Common genetic variation in KATNAL1 non-coding regions is involved in the susceptibility to severe phenotypes of male infertility.

BACKGROUND: Previous studies in animal models evidenced that genetic mutations of KATNAL1, resulting in dysfunction of its encoded protein, lead to male infertility through disruption of microtubule remodelling and premature germ cell exfoliation. Subsequent studies in humans also suggested a possible role of KATNAL1 single-nucleotide polymorphisms in the development of male infertility as a consequence of severe spermatogenic failure. OBJECTIVES: The main objective of the present study is to evaluate the effect of the common genetic variation of KATNAL1 in a large and phenotypically well-characterised cohort of infertile men because of severe spermatogenic failure. MATERIALS AND METHODS: A total of 715 infertile men because of severe spermatogenic failure, including 210 severe oligospermia and 505 non-obstructive azoospermia patients, as well as 1058 unaffected controls were genotyped for three KATNAL1 single-nucleotide polymorphism taggers (rs2077011, rs7338931 and rs2149971). Case-control association analyses by logistic regression assuming different models and in silico functional characterisation of risk variants were conducted. RESULTS: Genetic associations were observed between the three analysed taggers and different severe spermatogenic failure groups. However, in all cases, the haplotype model (rs2077011*C | rs7338931*T | rs2149971*A) better explained the observed associations than the three risk alleles independently. This haplotype was associated with non-obstructive azoospermia (adjusted p = 4.96E-02, odds ratio = 2.97), Sertoli-cell only syndrome (adjusted p = 2.83E-02, odds ratio = 5.16) and testicular sperm extraction unsuccessful outcomes (adjusted p = 8.99E-04, odds ratio = 6.13). The in silico analyses indicated that the effect on severe spermatogenic failure predisposition could be because of an alteration of the KATNAL1 splicing pattern. CONCLUSIONS: Specific allelic combinations of KATNAL1 genetic polymorphisms may confer a risk of developing severe male infertility phenotypes by favouring the overrepresentation of a short non-functional transcript isoform in the testis.

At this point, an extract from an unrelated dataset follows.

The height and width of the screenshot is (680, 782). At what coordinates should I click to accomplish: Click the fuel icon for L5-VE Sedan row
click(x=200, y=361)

Contribution of TEX15 genetic variants to the risk of developing severe non-obstructive oligozoospermia.

Background: Severe spermatogenic failure (SPGF) represents one of the most relevant causes of male infertility. This pathological condition can lead to extreme abnormalities in the seminal sperm count, such as severe oligozoospermia (SO) or non-obstructive azoospermia (NOA). Most cases of SPGF have an unknown aetiology, and it is known that this idiopathic form of male infertility represents a complex condition. In this study, we aimed to evaluate whether common genetic variation in TEX15, which encodes a key player in spermatogenesis, is involved in the susceptibility to idiopathic SPGF. Materials and Methods: We designed a genetic association study comprising a total of 727 SPGF cases (including 527 NOA and 200 SO) and 1,058 unaffected men from the Iberian Peninsula. Following a tagging strategy, three tag single-nucleotide polymorphisms (SNPs) of TEX15 (rs1362912, rs323342, and rs323346) were selected for genotyping using TaqMan probes. Case-control association tests were then performed by logistic regression models. In silico analyses were also carried out to shed light into the putative functional implications of the studied variants. Results: A significant increase in TEX15-rs1362912 minor allele frequency (MAF) was observed in the group of SO patients (MAF = 0.0842) compared to either the control cohort (MAF = 0.0468, OR = 1.90, p = 7.47E-03) or the NOA group (MAF = 0.0472, OR = 1.83, p = 1.23E-02). The genotype distribution of the SO population was also different from those of both control (p = 1.14E-02) and NOA groups (p = 4.33-02). The analysis of functional annotations of the human genome suggested that the effect of the SO-associated TEX15 variants is likely exerted by alteration of the binding affinity of crucial transcription factors for spermatogenesis. Conclusion: Our results suggest that common variation in TEX15 is involved in the genetic predisposition to SO, thus supporting the notion of idiopathic SPGF as a complex trait.